→ Exercise brief: Copy the entries below word for word, keeping every line unchanged.

→ Data section:
##########
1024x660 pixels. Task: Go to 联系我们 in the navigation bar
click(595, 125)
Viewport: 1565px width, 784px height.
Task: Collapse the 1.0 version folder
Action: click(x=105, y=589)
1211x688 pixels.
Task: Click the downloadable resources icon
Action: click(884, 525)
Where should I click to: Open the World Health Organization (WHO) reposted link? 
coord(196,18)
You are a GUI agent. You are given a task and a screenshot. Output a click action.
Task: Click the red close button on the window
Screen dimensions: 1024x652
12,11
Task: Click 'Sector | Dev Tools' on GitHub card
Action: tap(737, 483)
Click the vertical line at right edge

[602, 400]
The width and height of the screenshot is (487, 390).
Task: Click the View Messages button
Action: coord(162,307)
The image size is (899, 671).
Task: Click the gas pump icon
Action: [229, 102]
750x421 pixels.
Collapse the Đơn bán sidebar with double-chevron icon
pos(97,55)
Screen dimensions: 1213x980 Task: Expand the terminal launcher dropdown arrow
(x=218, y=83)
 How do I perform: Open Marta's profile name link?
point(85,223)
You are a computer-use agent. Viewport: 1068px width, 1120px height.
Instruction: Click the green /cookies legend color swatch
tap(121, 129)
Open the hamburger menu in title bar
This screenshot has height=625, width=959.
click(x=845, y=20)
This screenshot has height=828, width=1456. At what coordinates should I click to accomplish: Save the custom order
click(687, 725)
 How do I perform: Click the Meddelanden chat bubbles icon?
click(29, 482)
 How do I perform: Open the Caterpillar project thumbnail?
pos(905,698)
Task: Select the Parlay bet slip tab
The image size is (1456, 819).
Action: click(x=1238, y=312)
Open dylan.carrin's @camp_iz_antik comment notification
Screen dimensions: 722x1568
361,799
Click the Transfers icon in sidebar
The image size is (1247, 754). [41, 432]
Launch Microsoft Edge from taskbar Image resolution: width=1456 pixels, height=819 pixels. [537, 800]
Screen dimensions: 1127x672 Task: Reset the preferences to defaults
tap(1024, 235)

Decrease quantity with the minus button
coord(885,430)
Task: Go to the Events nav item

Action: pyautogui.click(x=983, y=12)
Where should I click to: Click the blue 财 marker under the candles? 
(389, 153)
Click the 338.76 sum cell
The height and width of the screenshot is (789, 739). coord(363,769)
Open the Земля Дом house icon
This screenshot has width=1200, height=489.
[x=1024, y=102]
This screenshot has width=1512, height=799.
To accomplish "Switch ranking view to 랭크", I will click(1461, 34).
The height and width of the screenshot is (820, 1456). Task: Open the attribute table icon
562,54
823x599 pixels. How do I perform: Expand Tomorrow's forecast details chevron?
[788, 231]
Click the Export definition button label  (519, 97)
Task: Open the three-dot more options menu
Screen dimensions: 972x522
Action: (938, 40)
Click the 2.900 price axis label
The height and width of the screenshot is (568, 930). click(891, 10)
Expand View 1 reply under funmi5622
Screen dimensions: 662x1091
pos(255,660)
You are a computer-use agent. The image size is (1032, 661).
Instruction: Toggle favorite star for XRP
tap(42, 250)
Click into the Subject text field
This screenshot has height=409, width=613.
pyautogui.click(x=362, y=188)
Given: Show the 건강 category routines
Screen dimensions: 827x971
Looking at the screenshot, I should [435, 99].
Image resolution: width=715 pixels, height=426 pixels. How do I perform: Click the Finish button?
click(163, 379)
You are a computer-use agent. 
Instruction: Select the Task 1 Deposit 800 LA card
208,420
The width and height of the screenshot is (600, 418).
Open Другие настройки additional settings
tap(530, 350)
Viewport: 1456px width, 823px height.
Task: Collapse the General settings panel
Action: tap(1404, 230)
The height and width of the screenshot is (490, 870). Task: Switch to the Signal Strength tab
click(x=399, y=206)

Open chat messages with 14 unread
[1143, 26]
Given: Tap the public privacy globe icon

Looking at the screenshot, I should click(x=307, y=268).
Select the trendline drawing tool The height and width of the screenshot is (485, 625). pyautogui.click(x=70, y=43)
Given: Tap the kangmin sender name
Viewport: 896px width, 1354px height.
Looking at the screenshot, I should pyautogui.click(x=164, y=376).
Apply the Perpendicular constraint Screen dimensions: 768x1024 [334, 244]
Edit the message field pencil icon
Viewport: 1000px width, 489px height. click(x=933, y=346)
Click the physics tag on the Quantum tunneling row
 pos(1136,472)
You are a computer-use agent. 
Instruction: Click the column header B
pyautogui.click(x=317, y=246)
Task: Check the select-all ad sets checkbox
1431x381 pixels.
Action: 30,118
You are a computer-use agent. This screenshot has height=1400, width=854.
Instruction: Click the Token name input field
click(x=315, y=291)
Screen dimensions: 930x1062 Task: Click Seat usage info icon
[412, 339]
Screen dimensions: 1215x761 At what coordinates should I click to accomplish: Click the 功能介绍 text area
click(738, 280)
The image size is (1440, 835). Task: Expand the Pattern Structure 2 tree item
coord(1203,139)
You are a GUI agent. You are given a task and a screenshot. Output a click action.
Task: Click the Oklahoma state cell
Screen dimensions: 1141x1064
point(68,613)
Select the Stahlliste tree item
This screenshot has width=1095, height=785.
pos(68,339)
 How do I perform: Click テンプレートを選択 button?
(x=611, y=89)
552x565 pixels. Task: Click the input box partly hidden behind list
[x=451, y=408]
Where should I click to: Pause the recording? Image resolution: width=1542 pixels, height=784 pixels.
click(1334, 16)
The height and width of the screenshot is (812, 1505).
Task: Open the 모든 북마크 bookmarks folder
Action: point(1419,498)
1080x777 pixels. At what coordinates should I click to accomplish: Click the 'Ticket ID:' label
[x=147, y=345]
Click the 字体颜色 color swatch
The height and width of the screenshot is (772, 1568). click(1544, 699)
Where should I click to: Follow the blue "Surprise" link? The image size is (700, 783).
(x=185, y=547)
##########
→ Task answer:
1024x660 pixels. Task: Go to 联系我们 in the navigation bar
click(595, 125)
Viewport: 1565px width, 784px height.
Task: Collapse the 1.0 version folder
Action: click(x=105, y=589)
1211x688 pixels.
Task: Click the downloadable resources icon
Action: click(884, 525)
Where should I click to: Open the World Health Organization (WHO) reposted link? 
coord(196,18)
You are a GUI agent. You are given a task and a screenshot. Output a click action.
Task: Click the red close button on the window
Screen dimensions: 1024x652
12,11
Task: Click 'Sector | Dev Tools' on GitHub card
Action: tap(737, 483)
Click the vertical line at right edge

[602, 400]
The width and height of the screenshot is (487, 390).
Task: Click the View Messages button
Action: coord(162,307)
The image size is (899, 671).
Task: Click the gas pump icon
Action: [229, 102]
750x421 pixels.
Collapse the Đơn bán sidebar with double-chevron icon
pos(97,55)
Screen dimensions: 1213x980 Task: Expand the terminal launcher dropdown arrow
(x=218, y=83)
 How do I perform: Open Marta's profile name link?
point(85,223)
You are a computer-use agent. Viewport: 1068px width, 1120px height.
Instruction: Click the green /cookies legend color swatch
tap(121, 129)
Open the hamburger menu in title bar
This screenshot has height=625, width=959.
click(x=845, y=20)
This screenshot has height=828, width=1456. At what coordinates should I click to accomplish: Save the custom order
click(687, 725)
 How do I perform: Click the Meddelanden chat bubbles icon?
click(29, 482)
 How do I perform: Open the Caterpillar project thumbnail?
pos(905,698)
Task: Select the Parlay bet slip tab
The image size is (1456, 819).
Action: click(x=1238, y=312)
Open dylan.carrin's @camp_iz_antik comment notification
Screen dimensions: 722x1568
361,799
Click the Transfers icon in sidebar
The image size is (1247, 754). [41, 432]
Launch Microsoft Edge from taskbar Image resolution: width=1456 pixels, height=819 pixels. [537, 800]
Screen dimensions: 1127x672 Task: Reset the preferences to defaults
tap(1024, 235)

Decrease quantity with the minus button
coord(885,430)
Task: Go to the Events nav item

Action: pyautogui.click(x=983, y=12)
Where should I click to: Click the blue 财 marker under the candles? 
(389, 153)
Click the 338.76 sum cell
The height and width of the screenshot is (789, 739). coord(363,769)
Open the Земля Дом house icon
This screenshot has width=1200, height=489.
[x=1024, y=102]
This screenshot has width=1512, height=799.
To accomplish "Switch ranking view to 랭크", I will click(1461, 34).
The height and width of the screenshot is (820, 1456). Task: Open the attribute table icon
562,54
823x599 pixels. How do I perform: Expand Tomorrow's forecast details chevron?
[788, 231]
Click the Export definition button label  (519, 97)
Task: Open the three-dot more options menu
Screen dimensions: 972x522
Action: (938, 40)
Click the 2.900 price axis label
The height and width of the screenshot is (568, 930). click(891, 10)
Expand View 1 reply under funmi5622
Screen dimensions: 662x1091
pos(255,660)
You are a computer-use agent. The image size is (1032, 661).
Instruction: Toggle favorite star for XRP
tap(42, 250)
Click into the Subject text field
This screenshot has height=409, width=613.
pyautogui.click(x=362, y=188)
Given: Show the 건강 category routines
Screen dimensions: 827x971
Looking at the screenshot, I should [435, 99].
Image resolution: width=715 pixels, height=426 pixels. How do I perform: Click the Finish button?
click(163, 379)
You are a computer-use agent. 
Instruction: Select the Task 1 Deposit 800 LA card
208,420
The width and height of the screenshot is (600, 418).
Open Другие настройки additional settings
tap(530, 350)
Viewport: 1456px width, 823px height.
Task: Collapse the General settings panel
Action: tap(1404, 230)
The height and width of the screenshot is (490, 870). Task: Switch to the Signal Strength tab
click(x=399, y=206)

Open chat messages with 14 unread
[1143, 26]
Given: Tap the public privacy globe icon

Looking at the screenshot, I should click(x=307, y=268).
Select the trendline drawing tool The height and width of the screenshot is (485, 625). pyautogui.click(x=70, y=43)
Given: Tap the kangmin sender name
Viewport: 896px width, 1354px height.
Looking at the screenshot, I should pyautogui.click(x=164, y=376).
Apply the Perpendicular constraint Screen dimensions: 768x1024 [334, 244]
Edit the message field pencil icon
Viewport: 1000px width, 489px height. click(x=933, y=346)
Click the physics tag on the Quantum tunneling row
 pos(1136,472)
You are a computer-use agent. 
Instruction: Click the column header B
pyautogui.click(x=317, y=246)
Task: Check the select-all ad sets checkbox
1431x381 pixels.
Action: 30,118
You are a computer-use agent. This screenshot has height=1400, width=854.
Instruction: Click the Token name input field
click(x=315, y=291)
Screen dimensions: 930x1062 Task: Click Seat usage info icon
[412, 339]
Screen dimensions: 1215x761 At what coordinates should I click to accomplish: Click the 功能介绍 text area
click(738, 280)
The image size is (1440, 835). Task: Expand the Pattern Structure 2 tree item
coord(1203,139)
You are a GUI agent. You are given a task and a screenshot. Output a click action.
Task: Click the Oklahoma state cell
Screen dimensions: 1141x1064
point(68,613)
Select the Stahlliste tree item
This screenshot has width=1095, height=785.
pos(68,339)
 How do I perform: Click テンプレートを選択 button?
(x=611, y=89)
552x565 pixels. Task: Click the input box partly hidden behind list
[x=451, y=408]
Where should I click to: Pause the recording? Image resolution: width=1542 pixels, height=784 pixels.
click(1334, 16)
The height and width of the screenshot is (812, 1505).
Task: Open the 모든 북마크 bookmarks folder
Action: point(1419,498)
1080x777 pixels. At what coordinates should I click to accomplish: Click the 'Ticket ID:' label
[x=147, y=345]
Click the 字体颜色 color swatch
The height and width of the screenshot is (772, 1568). click(1544, 699)
Where should I click to: Follow the blue "Surprise" link? The image size is (700, 783).
(x=185, y=547)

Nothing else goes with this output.